Non è una scissione, al momento sembra più una fronda di cartone. Anche perché non conviene a nessuno rischiare la poltrona. A meno che non sia vera la voce che girava qualche giorno fa nel gruppo parlamentare grillino a proposito dei frondisti. «Quello che si dice nel Palazzo è che questa gente vuole andare a votare perché Conte gli ha promesso posti blindati nella sua lista, vogliono fare la campagna elettorale facendo passare Conte per la vittima di Renzi», ci spiegava un parlamentare stellato di peso nella mattinata di venerdì. Fantasiosa o no, soltanto un'ipotesi del genere avrebbe potuto giustificare la mossa-kamikaze di non votare la fiducia a un altro governo con Renzi. Dal momento che nel M5s le questioni di principio sono state accantonate da tempo in nome della realpolitik. E così dopo due giorni i ribelli languono. A Palazzo Madama il pallottoliere dei delusi irriducibili segna sempre quota quattro, massimo cinque. Alla Camera i dissidenti disposti a sacrificarsi di sicuro non arrivano a dieci. La riunione in videoconferenza dei carbonari, programmata per le 10 di ieri, è saltata. Il motivo è la «fuga di notizie» sull'incontro. Intanto qualche parlamentare lascia la chat dei frondisti.

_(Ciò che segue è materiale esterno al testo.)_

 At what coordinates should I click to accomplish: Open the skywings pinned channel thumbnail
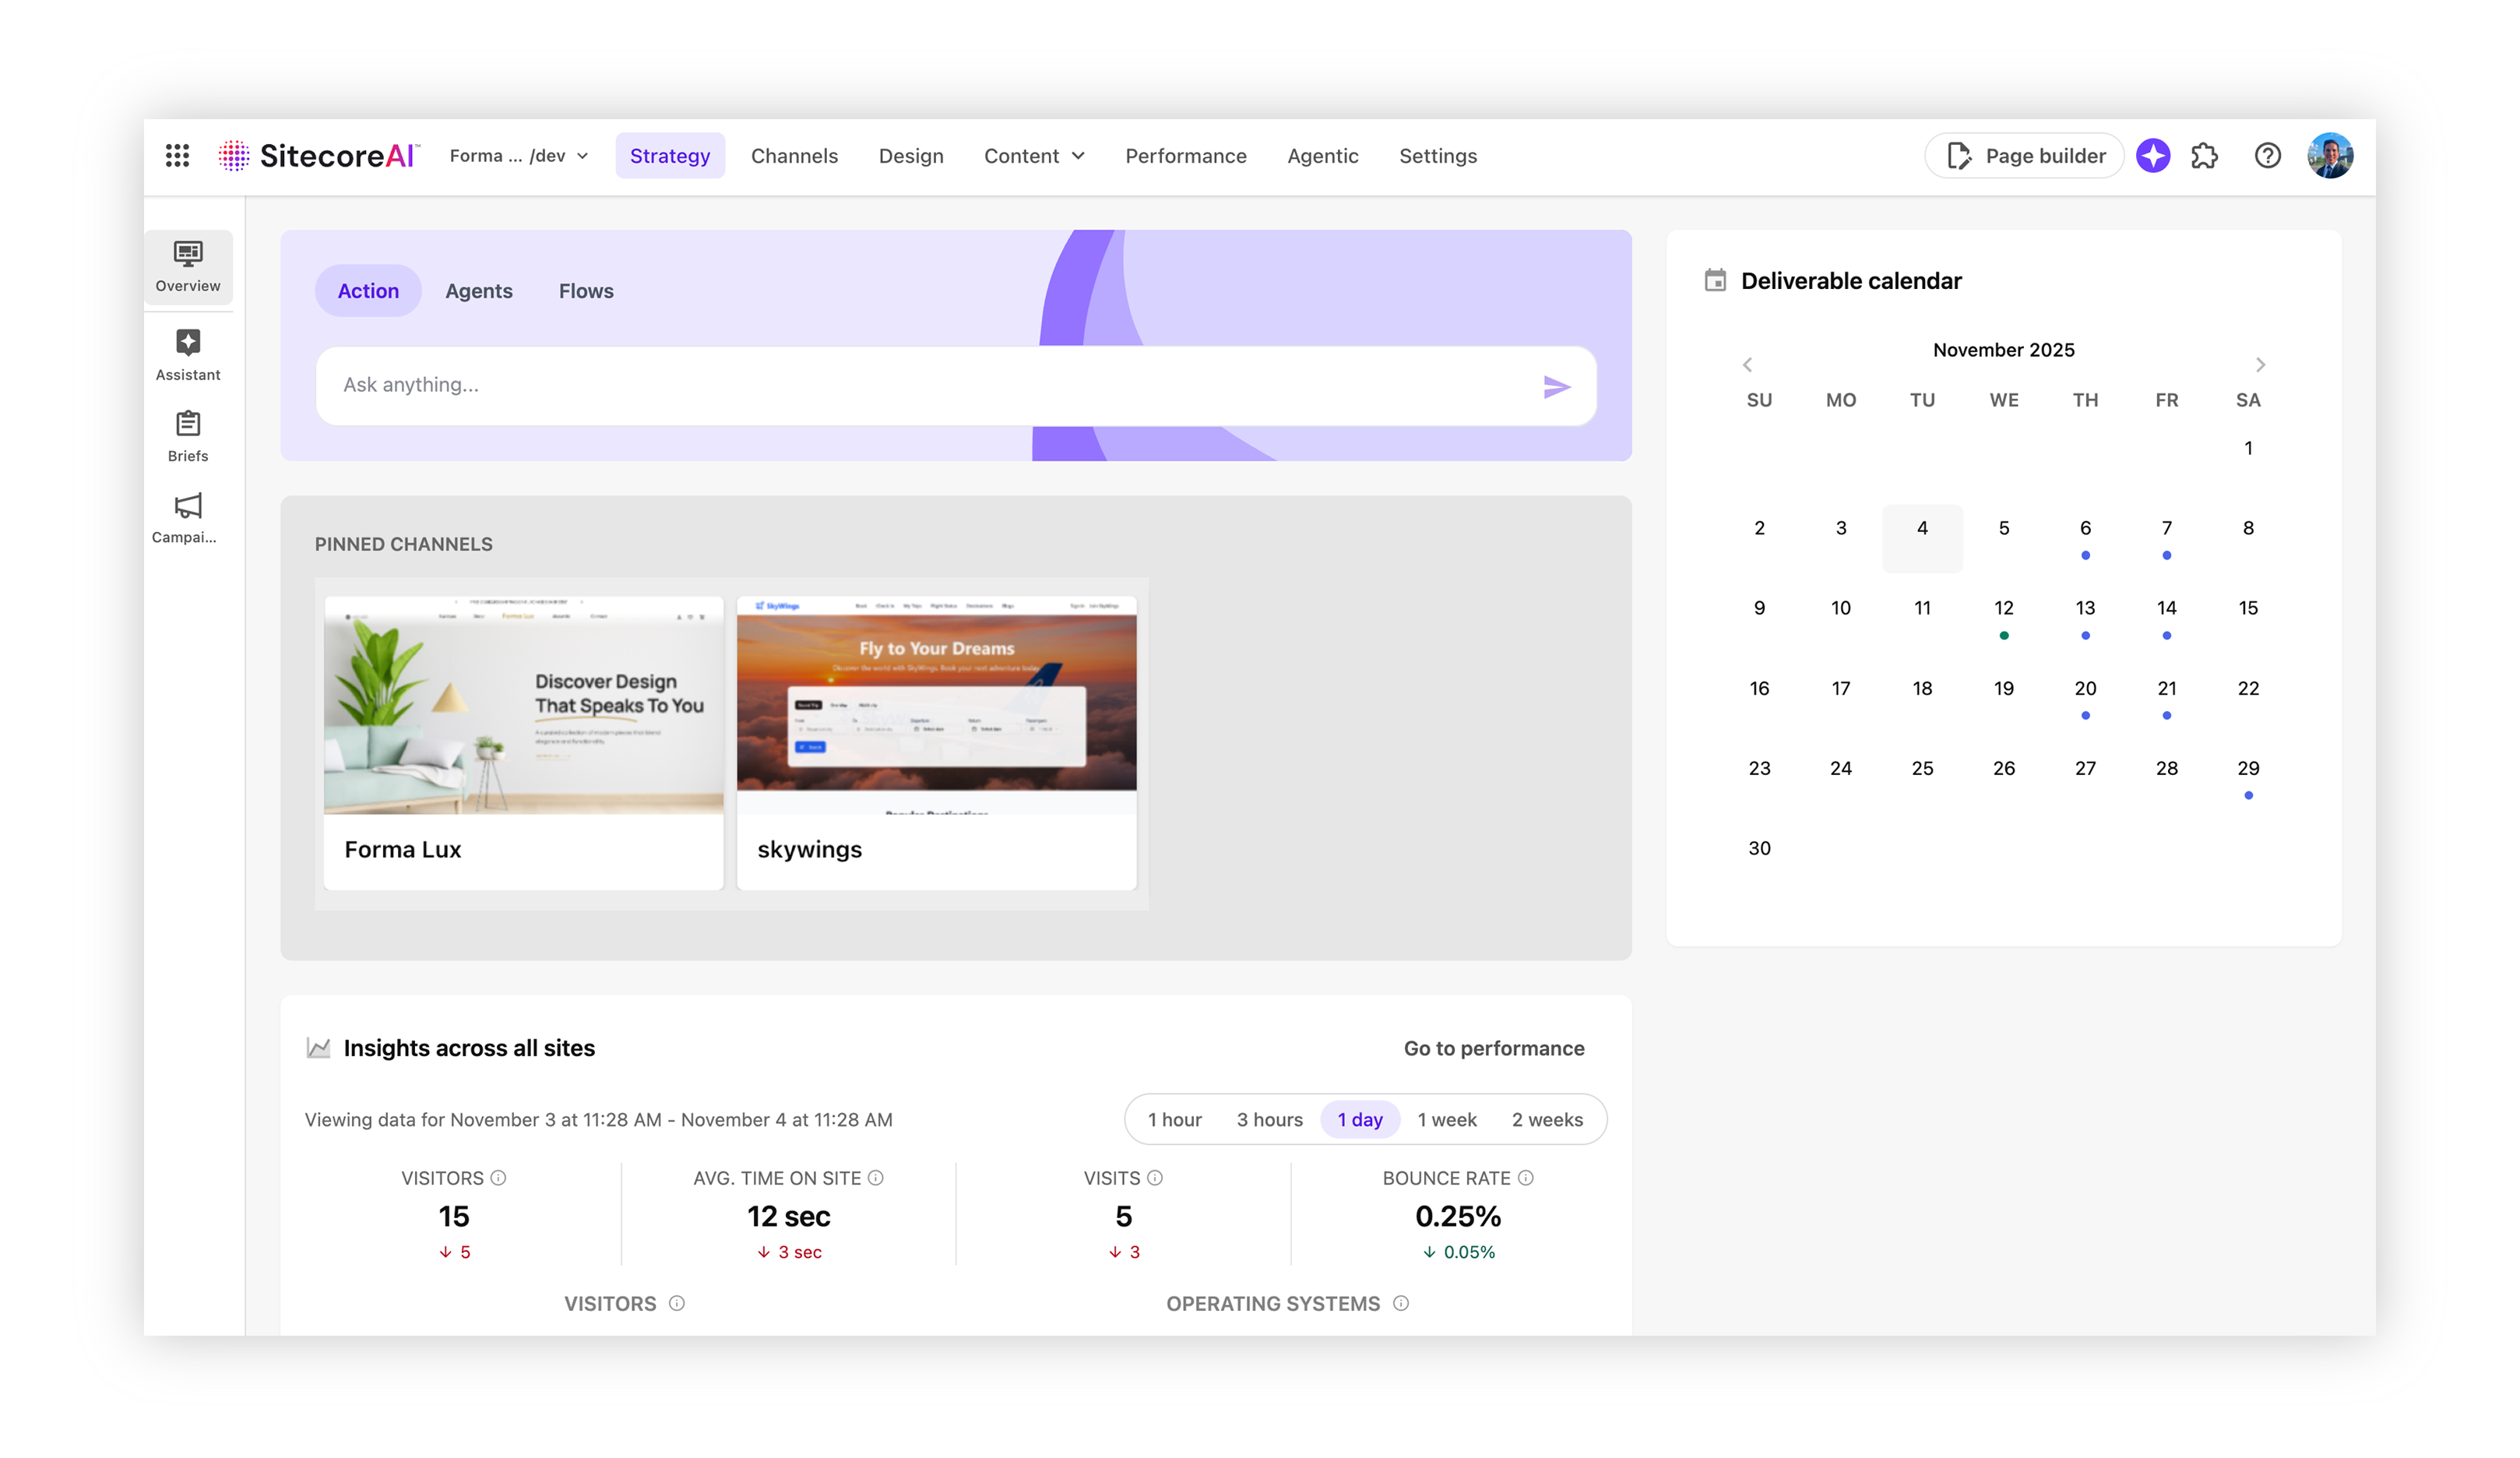[x=936, y=705]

I ribelli si sono già buttati sulla trattativa. In queste ore il No categorico al rientro di Renzi è diventato un Sì condizionato dalla portata delle condizioni che Italia Viva porrà al tavolo di maggioranza. Non si molla sul Mes, ma anche la giustizia è un fronte caldo. Nonostante i trattativisti siano disponibili ad aprire sulla prescrizione e rinunciare a Bonafede a Via Arenula. Bianca Laura Granato, considerata una dei più oltranzisti al Senato, smorza i toni. Sfoderando una dichiarazione dorotea. «La via maestra che ho sempre indicato è quella di considerare i nomi solo in funzione degli obiettivi e non viceversa - scrive su Facebook - mettere al primo posto gli interessi del Paese e non quelli dei singoli». Pino Cabras, tra i deputati «sovranisti», rilancia la sua interrogazione su Renzi in Arabia Saudita. Cabras sabato raccontava anche l'episodio divertente di qualcuno che gli aveva fatto uno scherzo telefonico spacciandosi per il senatore Mattia Crucioli, altro dissidente. Ma il post è stato cancellato ieri. Per i vertici uno dei modi per placare la fronda è insistere sulla chiusura totale al Mes. «Su questo punto non c'è negoziato», spiegano fonti grilline di primo livello. E ancora: «La discussione su questo è chiusa: per noi attivarlo è impossibile perché non terremmo, il gruppo esploderebbe». Le stesse fonti suggeriscono un modo per trovare la quadra con Renzi: «Un punto di caduta potrebbe essere quello di dire a Renzi di non alzare la posta sul Mes, ma di riscrivere insieme i saldi del Recovery facendo in modo di destinare più fondi, più risorse alla sanità». Però si unisce alla fronda anche il senatore Matteo Mantero, grillino della prima ora. Che all'Adnkronos spiega che il ritorno con Renzi è «un clamoroso errore». E sulla fiducia a un esecutivo con Iv dice: «Vedremo come si evolve la situazione».
Nel frattempo è partito il totoministri. «In tanti vogliono prendere il posto dei nostri che salteranno», spiega una fonte del M5s al Giornale. Ed è qui che si snoderà un'altra partita interna.
Con i contiani di stretta osservanza che vogliono contare di più. Ma si diffonde la voce di ambizioni dei ribelli. In particolare, Barbara Lezzi rivorrebbe il dicastero per il Sud e il presidente della Commissione Antimafia Nicola Morra punterebbe alla Giustizia.